◆ **Task inputs**
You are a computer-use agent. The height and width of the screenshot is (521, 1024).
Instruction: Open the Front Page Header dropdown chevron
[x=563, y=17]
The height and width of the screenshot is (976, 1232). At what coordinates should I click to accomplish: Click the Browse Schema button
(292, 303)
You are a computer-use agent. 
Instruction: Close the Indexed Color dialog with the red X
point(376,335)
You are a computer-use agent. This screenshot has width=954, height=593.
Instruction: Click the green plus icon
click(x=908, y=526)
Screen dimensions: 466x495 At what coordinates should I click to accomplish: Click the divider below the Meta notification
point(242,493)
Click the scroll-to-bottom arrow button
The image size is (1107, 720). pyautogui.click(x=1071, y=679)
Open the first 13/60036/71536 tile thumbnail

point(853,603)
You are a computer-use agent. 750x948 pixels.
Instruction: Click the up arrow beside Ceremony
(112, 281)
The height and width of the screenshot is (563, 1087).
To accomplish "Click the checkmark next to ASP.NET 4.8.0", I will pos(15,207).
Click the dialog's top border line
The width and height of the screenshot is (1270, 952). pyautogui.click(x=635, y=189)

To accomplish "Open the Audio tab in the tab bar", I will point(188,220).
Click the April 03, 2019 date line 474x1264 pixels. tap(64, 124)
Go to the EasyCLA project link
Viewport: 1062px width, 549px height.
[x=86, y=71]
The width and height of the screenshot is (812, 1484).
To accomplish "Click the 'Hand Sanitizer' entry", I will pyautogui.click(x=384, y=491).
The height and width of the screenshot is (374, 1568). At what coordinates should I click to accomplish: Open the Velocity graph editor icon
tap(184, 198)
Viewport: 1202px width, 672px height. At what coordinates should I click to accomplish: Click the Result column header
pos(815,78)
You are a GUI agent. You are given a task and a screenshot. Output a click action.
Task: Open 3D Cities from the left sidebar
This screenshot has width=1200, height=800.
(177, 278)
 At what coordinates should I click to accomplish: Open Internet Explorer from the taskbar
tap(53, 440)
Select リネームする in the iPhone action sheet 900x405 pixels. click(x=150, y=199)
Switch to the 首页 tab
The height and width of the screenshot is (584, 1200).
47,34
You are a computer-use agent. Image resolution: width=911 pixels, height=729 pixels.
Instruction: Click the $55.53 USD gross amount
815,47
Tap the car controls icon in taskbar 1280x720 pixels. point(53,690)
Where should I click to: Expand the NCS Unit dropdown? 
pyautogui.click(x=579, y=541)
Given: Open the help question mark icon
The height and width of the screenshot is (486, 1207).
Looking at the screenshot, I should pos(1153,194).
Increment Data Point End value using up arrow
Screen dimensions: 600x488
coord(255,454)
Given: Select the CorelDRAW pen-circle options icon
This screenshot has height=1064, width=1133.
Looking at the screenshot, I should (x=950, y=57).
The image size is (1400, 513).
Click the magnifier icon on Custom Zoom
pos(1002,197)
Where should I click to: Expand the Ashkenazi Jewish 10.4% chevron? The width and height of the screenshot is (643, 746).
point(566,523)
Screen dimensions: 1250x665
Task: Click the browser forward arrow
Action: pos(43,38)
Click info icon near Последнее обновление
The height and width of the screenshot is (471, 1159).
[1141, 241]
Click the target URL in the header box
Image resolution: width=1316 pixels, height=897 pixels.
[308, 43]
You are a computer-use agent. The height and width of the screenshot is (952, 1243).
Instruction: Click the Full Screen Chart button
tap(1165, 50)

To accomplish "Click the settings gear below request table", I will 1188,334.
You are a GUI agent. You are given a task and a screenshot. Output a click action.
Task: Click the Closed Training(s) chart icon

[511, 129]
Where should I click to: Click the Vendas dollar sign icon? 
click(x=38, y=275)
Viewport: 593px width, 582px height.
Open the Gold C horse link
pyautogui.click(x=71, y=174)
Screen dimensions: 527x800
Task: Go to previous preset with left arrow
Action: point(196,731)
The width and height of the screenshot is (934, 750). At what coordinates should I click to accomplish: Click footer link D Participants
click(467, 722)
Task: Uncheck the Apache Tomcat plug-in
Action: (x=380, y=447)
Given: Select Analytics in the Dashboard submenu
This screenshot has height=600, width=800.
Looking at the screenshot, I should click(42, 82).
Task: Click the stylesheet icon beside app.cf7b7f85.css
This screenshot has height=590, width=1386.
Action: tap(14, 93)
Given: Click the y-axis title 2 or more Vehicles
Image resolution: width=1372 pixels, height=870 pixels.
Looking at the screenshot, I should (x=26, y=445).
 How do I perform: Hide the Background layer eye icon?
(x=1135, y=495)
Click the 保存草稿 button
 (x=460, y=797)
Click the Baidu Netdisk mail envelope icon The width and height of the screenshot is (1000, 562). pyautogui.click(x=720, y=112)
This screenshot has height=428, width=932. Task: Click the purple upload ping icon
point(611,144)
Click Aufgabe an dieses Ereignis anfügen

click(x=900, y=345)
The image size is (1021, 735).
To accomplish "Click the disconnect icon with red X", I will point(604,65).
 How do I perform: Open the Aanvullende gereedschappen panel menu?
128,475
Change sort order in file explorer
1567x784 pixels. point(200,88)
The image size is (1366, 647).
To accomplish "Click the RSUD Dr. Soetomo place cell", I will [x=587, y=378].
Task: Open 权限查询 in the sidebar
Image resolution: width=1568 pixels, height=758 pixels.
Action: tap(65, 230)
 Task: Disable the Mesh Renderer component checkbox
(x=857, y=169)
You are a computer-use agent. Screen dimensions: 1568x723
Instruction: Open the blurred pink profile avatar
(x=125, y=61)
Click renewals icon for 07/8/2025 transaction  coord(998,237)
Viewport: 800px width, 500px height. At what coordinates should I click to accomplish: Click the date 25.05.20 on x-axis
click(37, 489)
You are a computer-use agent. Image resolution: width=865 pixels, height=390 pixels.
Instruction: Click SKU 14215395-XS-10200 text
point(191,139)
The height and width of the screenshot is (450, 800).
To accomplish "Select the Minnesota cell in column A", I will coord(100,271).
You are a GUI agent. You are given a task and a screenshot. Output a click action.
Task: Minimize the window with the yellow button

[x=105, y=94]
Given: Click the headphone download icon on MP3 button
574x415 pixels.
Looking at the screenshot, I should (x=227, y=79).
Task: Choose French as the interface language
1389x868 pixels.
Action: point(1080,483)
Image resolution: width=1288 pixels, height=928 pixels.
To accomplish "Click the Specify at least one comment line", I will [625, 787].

◆ **Problem to solve**
The answer must consist of every line from the entries above that contains "will".

◆ **Written response**
To accomplish "Click the checkmark next to ASP.NET 4.8.0", I will pos(15,207).
To accomplish "Open the Audio tab in the tab bar", I will point(188,220).
To accomplish "Click the 'Hand Sanitizer' entry", I will pyautogui.click(x=384, y=491).
To accomplish "Click the settings gear below request table", I will 1188,334.
To accomplish "Click the disconnect icon with red X", I will point(604,65).
To accomplish "Click the RSUD Dr. Soetomo place cell", I will [x=587, y=378].
To accomplish "Select the Minnesota cell in column A", I will coord(100,271).
To accomplish "Click the Specify at least one comment line", I will [625, 787].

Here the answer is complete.